Just locate a contract lawyer who deals with intelectual property matters and pay him for an hour or two of advice regarding this matter.

If you don't do a deal with these t-shirt folks what else would you be doing with these images anyway? Posting them in online galleries for fanboys to look at and get hi fives and requests for wireframe shots in return ? Sometimes a bird in the hand is worth two in the bush.

dzogchen
07-10-2003, 03:24 AM
Originally posted by Chewey

If you don't do a deal with these t-shirt folks what else would you be doing with these images anyway? Posting them in online galleries for fanboys to look at and get hi fives and requests for wireframe shots in return ? Sometimes a bird in the hand is worth two in the bush.

Well that is exactly what I thought. 3D is only a hobby to me. If I can make something out of it , why not?

Chewey:
"Licensee agrees to keep full and accurate books of account relating to the manufacture and sale of Licensed Products under this agreement. Licensor or Licensors representative shall have the right to examine such books during normal business hours and upon not less than ten (10) days prior written request. Any discrepancies between royalties due and royalties received will become payable immediately. If an audit discloses underpayment to Licensor of ten (10) percent or more, Licensee shall reimburse Licensor for the cost of the audit. Licensee will maintain all records for two (2) years beyond the termination of this agreement."
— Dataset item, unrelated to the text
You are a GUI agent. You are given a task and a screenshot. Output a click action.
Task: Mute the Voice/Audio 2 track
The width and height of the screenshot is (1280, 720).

One thing I dun live in USA and I dun know how to go about getting the relevent people to audit for me.

Cman
07-10-2003, 04:32 AM
Don't worry about audits, that's bad feelings all around. Let your lawyer be the bad guy and bring that stuff up, you be their friend.

Try the free artist link I sent you and see if they can point you in right direction.
or check your local phone book (if you guys have that).

don't try to decifer that legalese yourself, you'll only mess yourself up.

m_luscombe
07-10-2003, 06:35 AM
Originally posted by dzogchen
m_luscombe: " Net: Shirt sells for $10, cost of shirt is $6, freight is $0.5 per shirt, marketing, POP, etc. In this scenario, you get 5% of whatever is left after costs are deducted, which may be 5% of $3, 15 cents a shirt." I dun think it works that way. Here is the definition of net sales stated in the agreement "Net Sales shall mean Licensees gross invoice price billed customer, less quantity discounts and returns. No costs incurred in the manufacture, sale, distribution or exploitation of the Licensed Products shall be deducted from the Net Sales." Did I interpret it wrongly?

I have no idea. Net and gross are two different things, but they've used both in the same description. So, are they saying Net and meaning Gross, or the other way around? It does sound like a good deal, I just think you need to have a lawyer take a brief look at it.

Even if you can't get one free, it shouldn't cost you more than $100-150 to get it looked at. If you don't think it's worth that much, don't do it ;-)

Maybe my last note was too lengthy: have it looked at, don't make accusations or promises till you do. Legalese makes my head spin.